Records for processing START
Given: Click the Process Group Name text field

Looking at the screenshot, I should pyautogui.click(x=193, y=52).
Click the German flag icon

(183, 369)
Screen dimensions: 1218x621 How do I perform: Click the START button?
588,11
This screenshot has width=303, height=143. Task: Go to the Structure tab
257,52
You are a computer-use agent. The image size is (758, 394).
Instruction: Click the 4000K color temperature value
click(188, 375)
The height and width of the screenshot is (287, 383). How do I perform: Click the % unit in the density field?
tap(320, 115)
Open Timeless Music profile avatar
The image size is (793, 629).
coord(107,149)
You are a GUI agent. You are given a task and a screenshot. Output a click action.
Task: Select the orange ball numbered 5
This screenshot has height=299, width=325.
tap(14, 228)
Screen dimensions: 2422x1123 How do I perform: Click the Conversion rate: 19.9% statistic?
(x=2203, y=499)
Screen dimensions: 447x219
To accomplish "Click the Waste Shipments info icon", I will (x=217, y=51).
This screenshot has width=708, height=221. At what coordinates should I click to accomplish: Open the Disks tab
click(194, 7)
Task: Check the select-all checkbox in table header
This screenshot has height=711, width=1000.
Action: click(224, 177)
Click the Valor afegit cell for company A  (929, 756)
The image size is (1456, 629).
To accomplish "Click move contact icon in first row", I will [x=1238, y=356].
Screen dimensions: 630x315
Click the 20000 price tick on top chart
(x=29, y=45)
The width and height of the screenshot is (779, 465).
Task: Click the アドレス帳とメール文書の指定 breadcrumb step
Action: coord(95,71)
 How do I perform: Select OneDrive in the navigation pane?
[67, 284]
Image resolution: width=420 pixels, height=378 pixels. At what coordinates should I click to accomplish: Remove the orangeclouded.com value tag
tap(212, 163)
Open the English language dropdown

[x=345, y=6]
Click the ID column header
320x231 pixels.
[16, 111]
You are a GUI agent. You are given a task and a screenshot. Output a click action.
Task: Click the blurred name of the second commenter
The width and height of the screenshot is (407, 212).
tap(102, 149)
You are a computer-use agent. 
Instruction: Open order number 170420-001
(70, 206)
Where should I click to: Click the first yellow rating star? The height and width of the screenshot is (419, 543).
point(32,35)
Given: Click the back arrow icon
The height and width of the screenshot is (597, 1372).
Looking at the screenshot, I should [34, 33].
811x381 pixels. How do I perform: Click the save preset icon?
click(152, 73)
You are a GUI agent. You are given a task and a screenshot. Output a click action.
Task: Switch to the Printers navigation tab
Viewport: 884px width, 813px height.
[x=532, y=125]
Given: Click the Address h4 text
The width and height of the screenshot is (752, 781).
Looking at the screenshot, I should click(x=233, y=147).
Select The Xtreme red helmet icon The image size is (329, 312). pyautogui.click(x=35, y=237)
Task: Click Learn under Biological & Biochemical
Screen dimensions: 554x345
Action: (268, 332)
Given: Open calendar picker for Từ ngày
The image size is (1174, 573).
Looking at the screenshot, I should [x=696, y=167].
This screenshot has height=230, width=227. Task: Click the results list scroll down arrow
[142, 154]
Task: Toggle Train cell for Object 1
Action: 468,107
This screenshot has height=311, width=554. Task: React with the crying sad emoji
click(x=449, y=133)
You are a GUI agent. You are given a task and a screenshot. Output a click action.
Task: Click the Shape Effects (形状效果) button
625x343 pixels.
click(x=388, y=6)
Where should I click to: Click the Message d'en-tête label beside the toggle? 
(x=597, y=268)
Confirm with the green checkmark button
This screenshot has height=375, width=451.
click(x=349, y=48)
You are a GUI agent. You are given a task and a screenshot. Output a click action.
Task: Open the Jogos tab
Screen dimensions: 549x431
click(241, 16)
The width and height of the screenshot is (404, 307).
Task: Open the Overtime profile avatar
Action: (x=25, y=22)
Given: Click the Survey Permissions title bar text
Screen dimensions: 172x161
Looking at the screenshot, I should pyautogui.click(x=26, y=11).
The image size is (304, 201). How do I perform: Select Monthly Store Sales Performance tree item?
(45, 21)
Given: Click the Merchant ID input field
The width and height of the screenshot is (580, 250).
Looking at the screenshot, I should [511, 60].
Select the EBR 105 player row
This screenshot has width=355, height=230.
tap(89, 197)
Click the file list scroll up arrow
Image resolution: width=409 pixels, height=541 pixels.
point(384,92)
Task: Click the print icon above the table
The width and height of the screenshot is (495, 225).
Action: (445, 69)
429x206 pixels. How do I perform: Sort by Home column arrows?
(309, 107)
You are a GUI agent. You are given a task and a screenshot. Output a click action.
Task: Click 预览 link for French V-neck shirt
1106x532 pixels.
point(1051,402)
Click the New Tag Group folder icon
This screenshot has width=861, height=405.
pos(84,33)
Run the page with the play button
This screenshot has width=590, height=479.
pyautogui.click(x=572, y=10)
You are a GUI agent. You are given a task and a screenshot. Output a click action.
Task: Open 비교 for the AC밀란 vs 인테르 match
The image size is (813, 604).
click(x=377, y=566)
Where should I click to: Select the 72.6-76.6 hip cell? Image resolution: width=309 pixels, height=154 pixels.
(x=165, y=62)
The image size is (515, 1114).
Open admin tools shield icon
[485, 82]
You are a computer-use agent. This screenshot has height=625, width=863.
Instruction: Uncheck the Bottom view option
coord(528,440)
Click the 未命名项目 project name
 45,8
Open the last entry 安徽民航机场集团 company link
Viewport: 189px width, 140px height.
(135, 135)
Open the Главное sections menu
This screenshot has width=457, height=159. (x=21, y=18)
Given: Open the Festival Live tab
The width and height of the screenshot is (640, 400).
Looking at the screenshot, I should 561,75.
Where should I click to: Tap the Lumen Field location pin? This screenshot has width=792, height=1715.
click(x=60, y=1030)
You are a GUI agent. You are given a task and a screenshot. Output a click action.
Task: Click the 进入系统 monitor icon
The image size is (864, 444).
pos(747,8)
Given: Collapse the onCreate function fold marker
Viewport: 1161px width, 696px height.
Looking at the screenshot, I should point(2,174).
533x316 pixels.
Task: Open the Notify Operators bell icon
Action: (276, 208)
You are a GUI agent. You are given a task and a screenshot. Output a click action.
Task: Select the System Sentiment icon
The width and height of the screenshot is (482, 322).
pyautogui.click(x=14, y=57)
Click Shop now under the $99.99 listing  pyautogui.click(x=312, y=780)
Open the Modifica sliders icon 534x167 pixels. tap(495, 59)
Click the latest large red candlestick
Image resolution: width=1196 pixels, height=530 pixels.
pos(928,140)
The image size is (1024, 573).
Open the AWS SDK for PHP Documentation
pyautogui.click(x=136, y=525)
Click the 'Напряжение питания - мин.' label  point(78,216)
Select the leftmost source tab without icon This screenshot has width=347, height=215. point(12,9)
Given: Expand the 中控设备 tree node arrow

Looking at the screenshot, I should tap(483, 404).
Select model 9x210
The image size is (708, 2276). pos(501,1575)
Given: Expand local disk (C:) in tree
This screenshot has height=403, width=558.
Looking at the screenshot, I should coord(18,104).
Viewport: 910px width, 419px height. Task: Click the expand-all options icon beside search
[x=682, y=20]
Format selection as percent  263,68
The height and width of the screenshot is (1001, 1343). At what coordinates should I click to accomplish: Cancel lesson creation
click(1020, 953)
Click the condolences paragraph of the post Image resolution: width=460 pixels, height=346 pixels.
Records for processing END
Write the number of lines in the data above that contain "computer", adding no other words.

3